Clarín reveló que el canciller Héctor Timerman se encontraba en París el domingo pasado, en el momento de la histórica marca de millones de personas (y encabezada por los líderes europeos) para repudiar la masacre del último miércoles en la revista Charlie Hebdo y en un supermercado kosher. Según reveló Clarín, el Gobierno argentino no había autorizado a Timerman a participar en la marcha.
Ayer, Timerman dio una conferencia de prensa para replicar. Leyó un comunicado plagado de ataques a Clarín y a su corresponsal en París, María Laura Avignolo. Timerman confirmó que el domingo estaba en París y que no fue a la marcha como representante del Gobierno. Sin embargo, dijo que sí participó en la manifestación “pero mezclado junto a familiares y amigos”. Dijo que él tomó esa decisión de estar a título personal, casi de incógnito.

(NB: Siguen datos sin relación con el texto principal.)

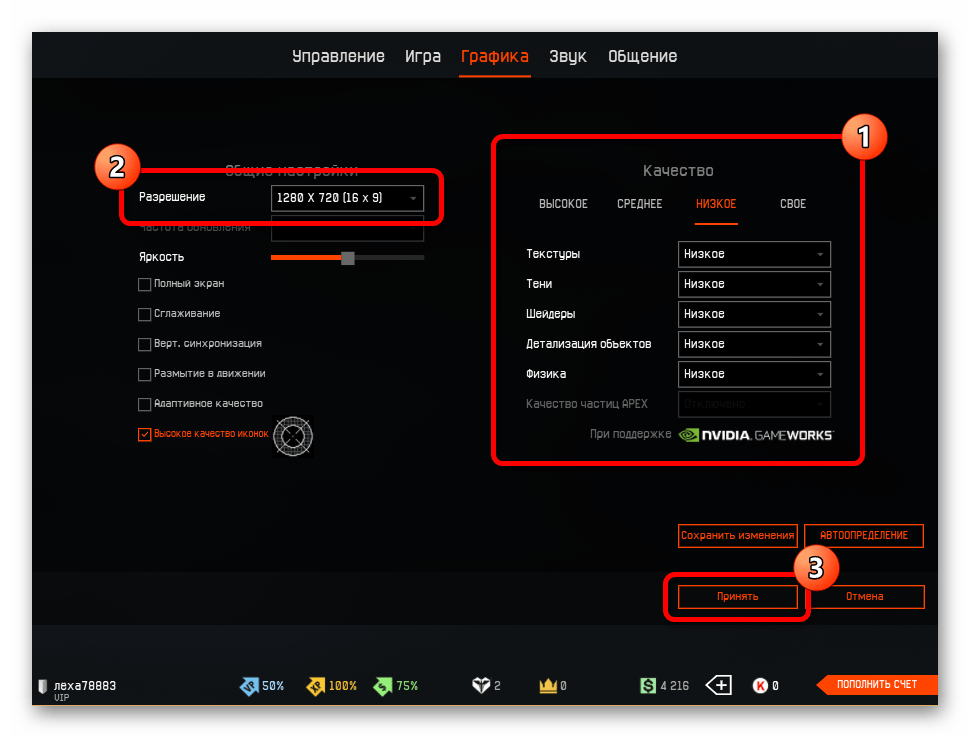This screenshot has height=738, width=970.
Task: Click the Яркость brightness slider handle
Action: tap(347, 258)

“Cuando aterricé en París, de regreso de China, la embajadora Argentina me avisó que la Cancillería francesa preguntó si deseaba firmar el libro de condolencias por los atentados en París. Por supuesto, fui como lo hubiese hecho con cualquier gobierno que atraviesa una situación similar”, contó Timerman.Allí lo invitaron a participar de la marcha del día siguiente, a lo que Timerman respondió que debía consultar en Buenos Aires.Según el canciller “es falso que consulté con la Presidenta sobre mi participación”, objetó Timerman. Agregó que “participé como ciudadano, como ser humano que está en contra de los ataques terroristas, sean cometidos en París o en Nigeria. Antes que canciller, soy ser humano y me acerco a otros seres humanos en la condición que nos une”.
Poco antes, el jefe de Gabinete, Jorge Capitanich, había confirmado que Timerman asistió a la movilización “junto con familiares y amigos” pero no especificó si lo había hecho en representación del Gobierno. Tampoco aclaró si la presencia de Timerman en la marcha tuvo el visto bueno de la Presidenta.El Gobierno ha recibido fuertes críticas por su tibia actitud ante un hecho que causó conmoción mundial y por su escasa solidaridad con Francia, un país que durante la dictadura albergó a millares de exiliados argentinos. Y hubo voces provenientes del kirchnerismo (como en el programa 6-7-8, o Luis D’Elía y Hebe de Bonafini) que directamente parecieron justificar la masacre.